> **Exercise objective**:
Beginning with the line containing "Open the wrench", give every line again exactly as it is, ending with the last line of the entries.

[Start of section]

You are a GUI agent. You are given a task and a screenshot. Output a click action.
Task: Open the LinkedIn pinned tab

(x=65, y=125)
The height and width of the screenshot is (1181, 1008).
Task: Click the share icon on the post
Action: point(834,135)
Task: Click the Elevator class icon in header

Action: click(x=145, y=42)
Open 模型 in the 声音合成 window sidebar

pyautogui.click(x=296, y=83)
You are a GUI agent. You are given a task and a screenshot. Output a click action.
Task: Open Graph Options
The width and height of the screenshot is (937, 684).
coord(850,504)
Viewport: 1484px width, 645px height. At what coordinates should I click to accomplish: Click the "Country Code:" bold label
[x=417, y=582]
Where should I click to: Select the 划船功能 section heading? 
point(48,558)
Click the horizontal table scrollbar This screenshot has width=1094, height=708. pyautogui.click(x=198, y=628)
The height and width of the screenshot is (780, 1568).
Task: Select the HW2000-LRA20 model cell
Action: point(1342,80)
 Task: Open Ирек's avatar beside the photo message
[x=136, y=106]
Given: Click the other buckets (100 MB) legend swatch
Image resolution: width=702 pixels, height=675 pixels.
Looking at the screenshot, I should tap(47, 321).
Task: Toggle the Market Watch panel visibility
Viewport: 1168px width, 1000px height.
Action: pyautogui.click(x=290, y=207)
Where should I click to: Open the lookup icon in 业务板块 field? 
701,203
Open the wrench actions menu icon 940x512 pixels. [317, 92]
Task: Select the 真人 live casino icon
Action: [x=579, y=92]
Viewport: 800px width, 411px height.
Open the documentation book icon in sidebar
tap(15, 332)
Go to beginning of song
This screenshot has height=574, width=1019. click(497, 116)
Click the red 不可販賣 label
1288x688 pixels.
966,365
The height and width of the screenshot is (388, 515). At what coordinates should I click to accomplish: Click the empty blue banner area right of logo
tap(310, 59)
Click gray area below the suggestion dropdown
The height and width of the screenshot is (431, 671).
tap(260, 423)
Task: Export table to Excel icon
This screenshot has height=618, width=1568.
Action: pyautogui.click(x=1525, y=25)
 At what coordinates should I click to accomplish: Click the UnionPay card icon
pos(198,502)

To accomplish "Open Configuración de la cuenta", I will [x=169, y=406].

[End of section]

> **Answer space**:
Open the wrench actions menu icon 940x512 pixels. [317, 92]
Task: Select the 真人 live casino icon
Action: [x=579, y=92]
Viewport: 800px width, 411px height.
Open the documentation book icon in sidebar
tap(15, 332)
Go to beginning of song
This screenshot has height=574, width=1019. click(497, 116)
Click the red 不可販賣 label
1288x688 pixels.
966,365
The height and width of the screenshot is (388, 515). At what coordinates should I click to accomplish: Click the empty blue banner area right of logo
tap(310, 59)
Click gray area below the suggestion dropdown
The height and width of the screenshot is (431, 671).
tap(260, 423)
Task: Export table to Excel icon
This screenshot has height=618, width=1568.
Action: pyautogui.click(x=1525, y=25)
 At what coordinates should I click to accomplish: Click the UnionPay card icon
pos(198,502)

To accomplish "Open Configuración de la cuenta", I will [x=169, y=406].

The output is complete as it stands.